_Data_.
————

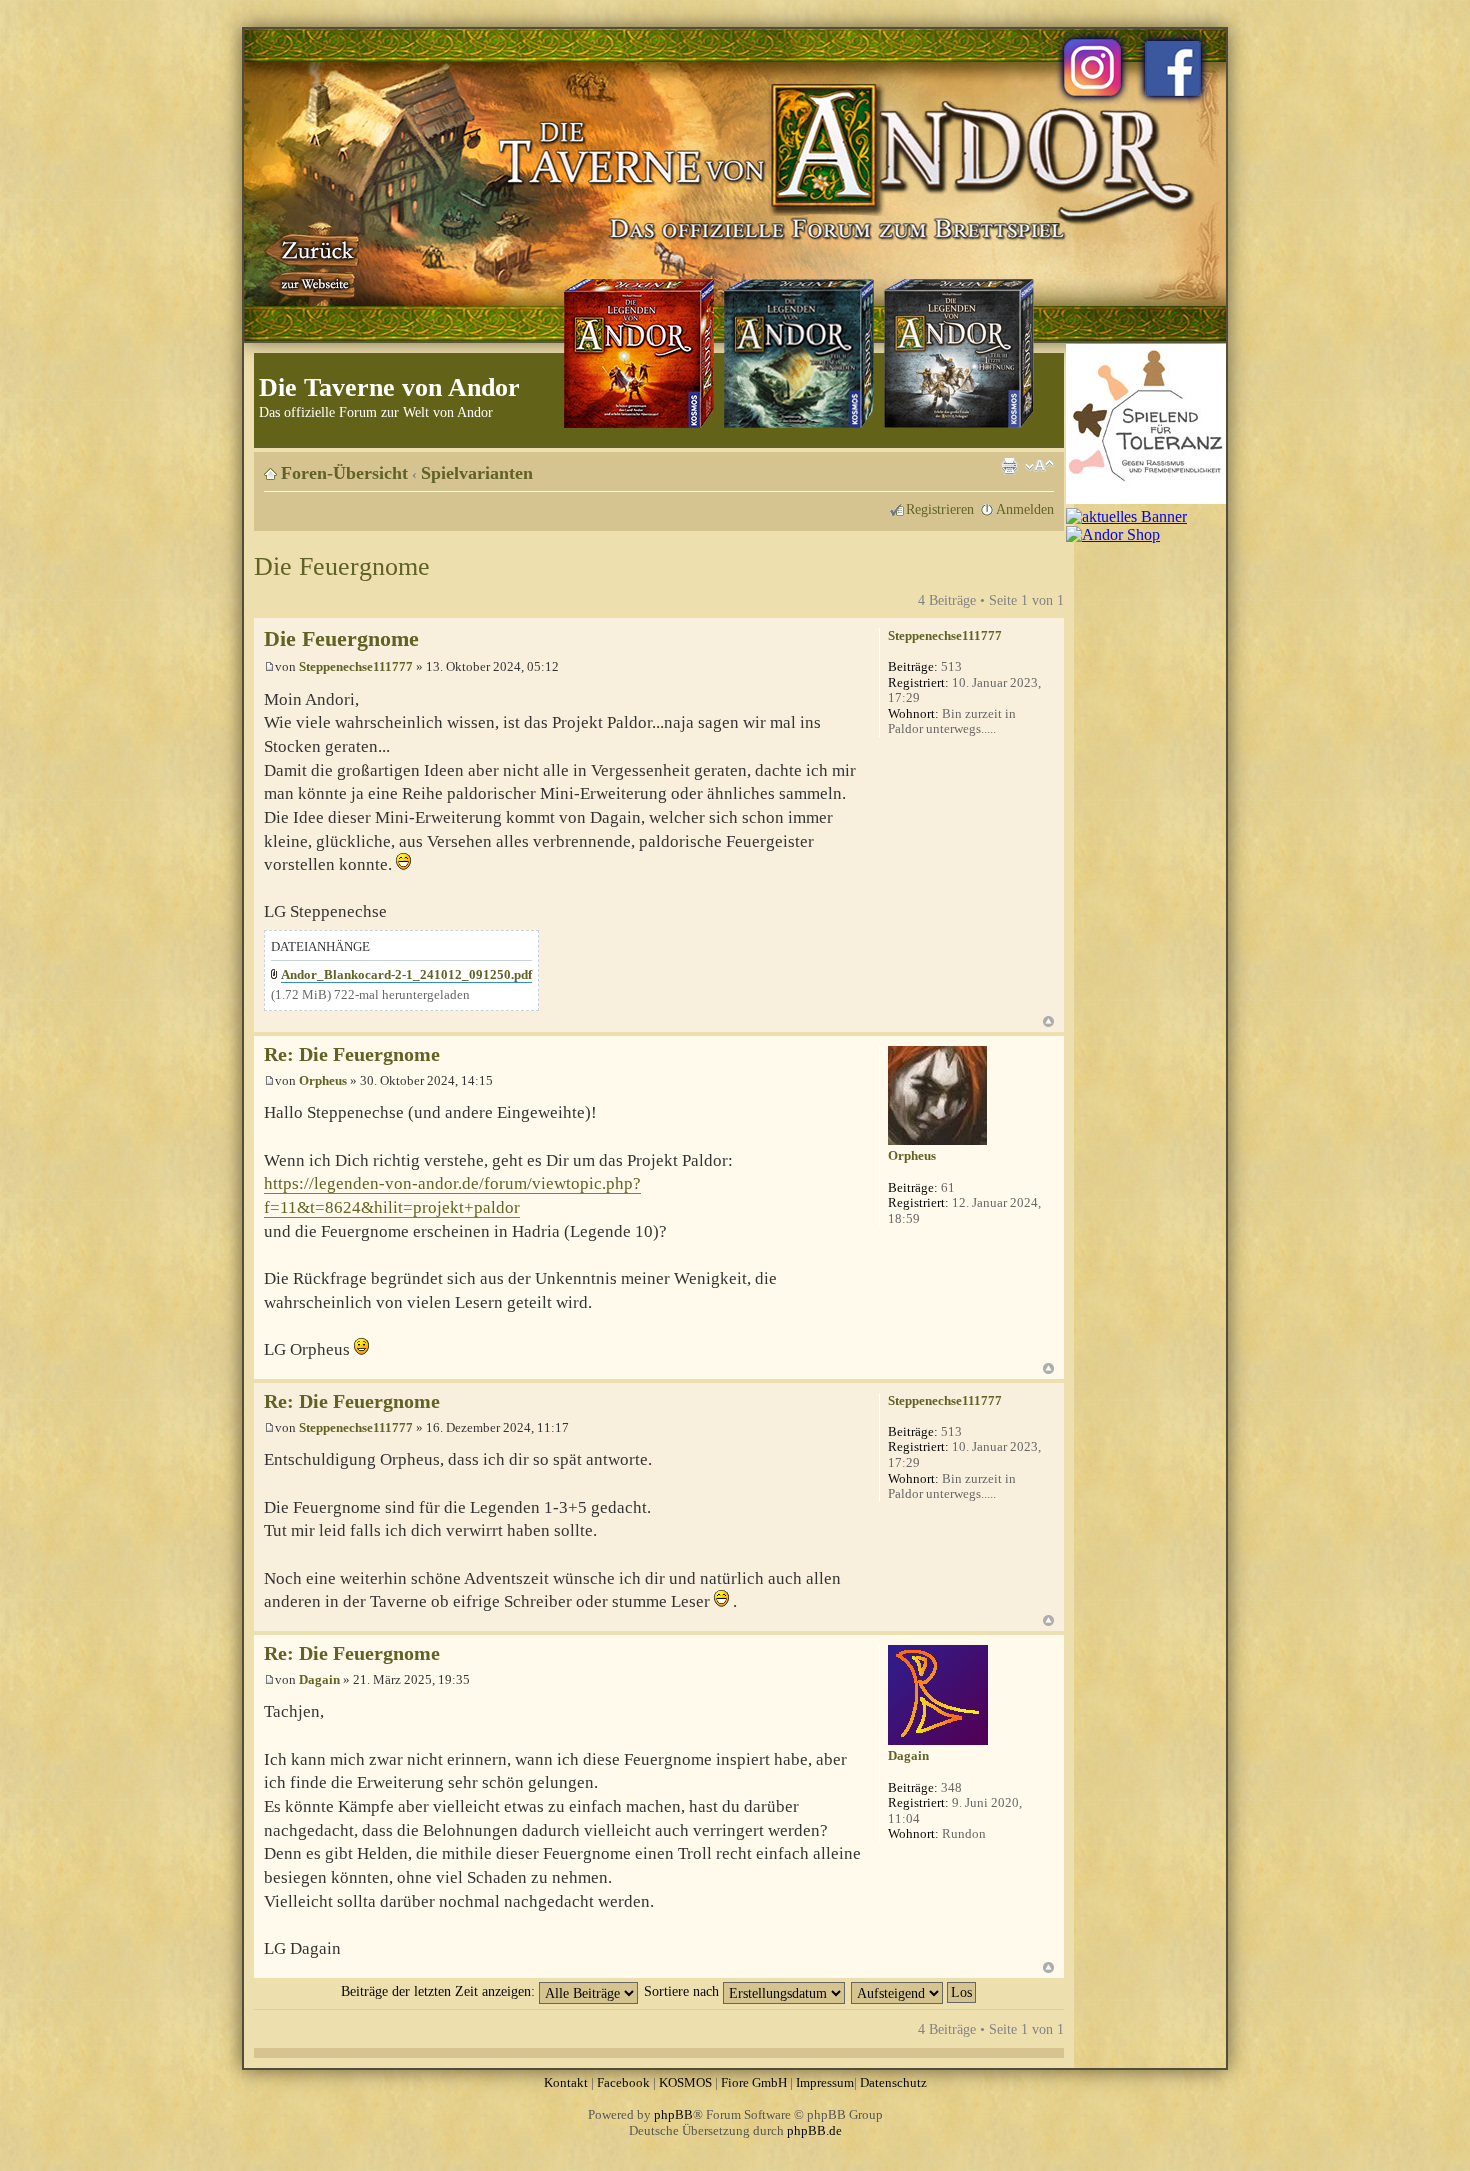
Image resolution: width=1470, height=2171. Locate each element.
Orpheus (323, 1080)
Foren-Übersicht (344, 473)
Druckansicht (1009, 466)
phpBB (673, 2114)
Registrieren (940, 509)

————

The result should be the material above, unchanged and free of pictures; please print it.

Image resolution: width=1470, height=2171. Locate each element.
Orpheus (323, 1080)
Foren-Übersicht (344, 473)
Druckansicht (1009, 466)
phpBB (673, 2114)
Registrieren (940, 509)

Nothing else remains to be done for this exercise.